Selective 5-HT_{2A} receptor agonists like the 25-NB compounds, specifically those which can behave as full agonists at this receptor, can cause serotonin syndrome-like adverse effects such as hyperthermia, hyperpyrexia, tachycardia, hypertension, clonus, seizures, agitation, aggression, and hallucinations which has ended in death on numerous occasions despite these particular drugs only being available to drug users for about 2–3 years, being widely in use mostly in the period from 2010-2012. Bans were put in place around 2012-2013 by countries where they had risen to popularity. They quickly and often accidentally lead to overdose. In contrast to the aforementioned drugs's potent, selective, and most importantly, full agonism (meaning the drug can fully activate the receptor to 100% of its activation potential, and does so even with minuscule amounts due to high potency, LSD, like the other "safe" psychedelics which are almost impossible to overdose fatally on, is a partial agonist, and this means it has a limit of how much it can activate the receptor, a limit which is basically impossible to exceed even with exponentially larger amounts of the drug. These partial agonists have proven relatively safe after having seen widespread abuse by drug users for many decades. Activation of the 5-HT_{2A} receptor is also implicated in serotonin syndrome caused by indirect serotonin receptor agonists like serotonin reuptake inhibitors, serotonin releasing agents, and monoamine oxidase inhibitors. Antagonists of the 5-HT_{2A} receptor like cyproheptadine and chlorpromazine are able to reverse and mediate recovery from serotonin syndrome.

===5-HT_{2B} receptor agonists===

Agonists of the 5-HT_{2B} receptor are in the development of cardiac fibrosis. Fenfluramine, pergolide, and cabergoline have been withdrawn from some markets for this reason. Many serotonergic psychedelics, such as LSD and psilocin, have been shown to activate this receptor directly. MDMA has been reported to be both a potent direct agonist and have an indirect effect by increasing plasma serotonin levels.

===5-HT_{2C} receptor agonists===

Lorcaserin is an appetite suppressant and anti-obesity drug which acts as a selective 5-HT_{2C} receptor agonist. meta-Chlorophenylpiperazine (mCPP) is a 5-HT_{2C}-preferring serotonin receptor agonist that induces anxiety and depression and can cause panic attacks in susceptible individuals.

==5-HT_{3} receptor agonists==

2-Methyl-5-hydroxytryptamine (2-methylserotonin) and quipazine are moderately selective agonists of the 5-HT_{3} receptor that are used in scientific research. Agonists of this receptor are known to induce nausea and vomiting, and are not used medically.

==5-HT_{4} receptor agonists==

Cisapride and tegaserod are 5-HT_{4} receptor partial agonists that were used to treat disorders of gastrointestinal motility. Prucalopride is a highly selective 5-HT_{4} receptor agonist that can be used to treat certain disorders of gastrointestinal motility. Other 5-HT_{4} receptor agonists have shown potential to be nootropic and antidepressant drugs, but have not been marketed for such indications.

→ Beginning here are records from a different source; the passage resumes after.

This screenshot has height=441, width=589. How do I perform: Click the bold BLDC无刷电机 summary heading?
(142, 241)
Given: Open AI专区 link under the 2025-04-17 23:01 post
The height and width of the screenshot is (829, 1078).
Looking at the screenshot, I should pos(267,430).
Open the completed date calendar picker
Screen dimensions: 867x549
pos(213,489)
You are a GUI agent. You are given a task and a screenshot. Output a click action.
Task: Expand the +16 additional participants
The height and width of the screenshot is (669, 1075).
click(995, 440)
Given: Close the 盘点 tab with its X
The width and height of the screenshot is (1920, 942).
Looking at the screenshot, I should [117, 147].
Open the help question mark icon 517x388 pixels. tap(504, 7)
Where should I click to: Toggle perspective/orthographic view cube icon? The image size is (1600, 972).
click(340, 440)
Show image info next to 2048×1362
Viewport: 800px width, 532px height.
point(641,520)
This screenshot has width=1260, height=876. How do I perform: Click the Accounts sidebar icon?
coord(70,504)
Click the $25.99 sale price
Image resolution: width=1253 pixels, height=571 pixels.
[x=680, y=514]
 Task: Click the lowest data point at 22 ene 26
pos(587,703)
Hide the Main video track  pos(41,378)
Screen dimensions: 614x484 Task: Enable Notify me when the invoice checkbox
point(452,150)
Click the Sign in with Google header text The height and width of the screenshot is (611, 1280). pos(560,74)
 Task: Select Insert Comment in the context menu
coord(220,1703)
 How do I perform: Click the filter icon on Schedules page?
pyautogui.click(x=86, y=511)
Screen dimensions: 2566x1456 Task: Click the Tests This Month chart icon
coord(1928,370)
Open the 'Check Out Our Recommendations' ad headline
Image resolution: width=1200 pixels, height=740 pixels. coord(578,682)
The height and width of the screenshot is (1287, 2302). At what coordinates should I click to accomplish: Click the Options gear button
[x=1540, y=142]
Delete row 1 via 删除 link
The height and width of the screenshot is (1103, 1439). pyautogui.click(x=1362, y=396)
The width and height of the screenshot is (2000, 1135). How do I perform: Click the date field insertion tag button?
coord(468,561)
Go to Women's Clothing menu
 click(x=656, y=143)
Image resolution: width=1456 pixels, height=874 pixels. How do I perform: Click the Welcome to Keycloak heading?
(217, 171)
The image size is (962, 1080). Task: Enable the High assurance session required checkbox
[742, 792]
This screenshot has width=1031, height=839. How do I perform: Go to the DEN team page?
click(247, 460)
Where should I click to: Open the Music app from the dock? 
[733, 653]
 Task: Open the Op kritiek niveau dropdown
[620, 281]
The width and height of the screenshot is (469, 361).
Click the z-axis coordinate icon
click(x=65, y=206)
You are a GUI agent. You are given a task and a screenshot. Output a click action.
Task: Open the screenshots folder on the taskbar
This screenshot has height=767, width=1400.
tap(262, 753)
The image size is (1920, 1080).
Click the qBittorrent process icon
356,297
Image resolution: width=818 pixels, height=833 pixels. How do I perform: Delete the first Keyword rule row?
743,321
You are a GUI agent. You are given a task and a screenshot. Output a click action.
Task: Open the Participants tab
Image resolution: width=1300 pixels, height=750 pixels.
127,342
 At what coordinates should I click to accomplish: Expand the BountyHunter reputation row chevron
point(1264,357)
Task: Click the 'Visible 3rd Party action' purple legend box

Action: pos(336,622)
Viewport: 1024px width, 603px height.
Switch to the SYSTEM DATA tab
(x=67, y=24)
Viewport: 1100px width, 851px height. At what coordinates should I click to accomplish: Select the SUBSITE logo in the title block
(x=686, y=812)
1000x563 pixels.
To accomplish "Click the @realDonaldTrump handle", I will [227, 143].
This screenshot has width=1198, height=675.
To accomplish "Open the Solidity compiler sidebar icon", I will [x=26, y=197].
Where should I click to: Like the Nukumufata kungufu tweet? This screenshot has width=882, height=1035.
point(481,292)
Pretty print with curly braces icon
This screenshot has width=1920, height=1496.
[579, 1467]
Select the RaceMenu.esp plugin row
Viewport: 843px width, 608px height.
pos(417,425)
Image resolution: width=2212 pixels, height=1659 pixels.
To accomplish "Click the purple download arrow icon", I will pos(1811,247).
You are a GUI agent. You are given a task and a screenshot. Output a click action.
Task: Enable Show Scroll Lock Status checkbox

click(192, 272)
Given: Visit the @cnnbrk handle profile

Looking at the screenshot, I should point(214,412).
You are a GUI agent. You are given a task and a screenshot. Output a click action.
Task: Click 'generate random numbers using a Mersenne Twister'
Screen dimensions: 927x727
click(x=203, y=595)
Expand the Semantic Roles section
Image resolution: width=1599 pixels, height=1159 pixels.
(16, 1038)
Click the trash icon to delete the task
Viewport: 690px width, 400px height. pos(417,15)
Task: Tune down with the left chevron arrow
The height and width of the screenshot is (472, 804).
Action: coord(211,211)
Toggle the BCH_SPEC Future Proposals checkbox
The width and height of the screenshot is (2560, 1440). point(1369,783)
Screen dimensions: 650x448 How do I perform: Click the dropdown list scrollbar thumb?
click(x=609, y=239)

==5-HT_{5} receptor agonists==
5-HT_{5A} receptor agonists

Valerenic acid, a constituent of valerian root, has been found to act as a 5-HT_{5A} receptor agonist, and this action could be involved in the sleep-promoting effects of valerian.

5-HT_{5B} receptor agonists

5-HT5B receptors are non-functional pseudogenes in humans.

==5-HT_{6} receptor agonists==

No selective agonists of the 5-HT_{6} receptor have been approved for medical use. Selective 5-HT_{6} receptor agonists like E-6801, E-6837, EMDT, WAY-181,187, and WAY-208,466 show antidepressant, anxiolytic, antiobsessional, and appetite suppressant effects in animals, but also impair cognition and memory.

==5-HT_{7} receptor agonists==

AS-19 is a 5-HT_{7} receptor agonist that has been used in scientific research.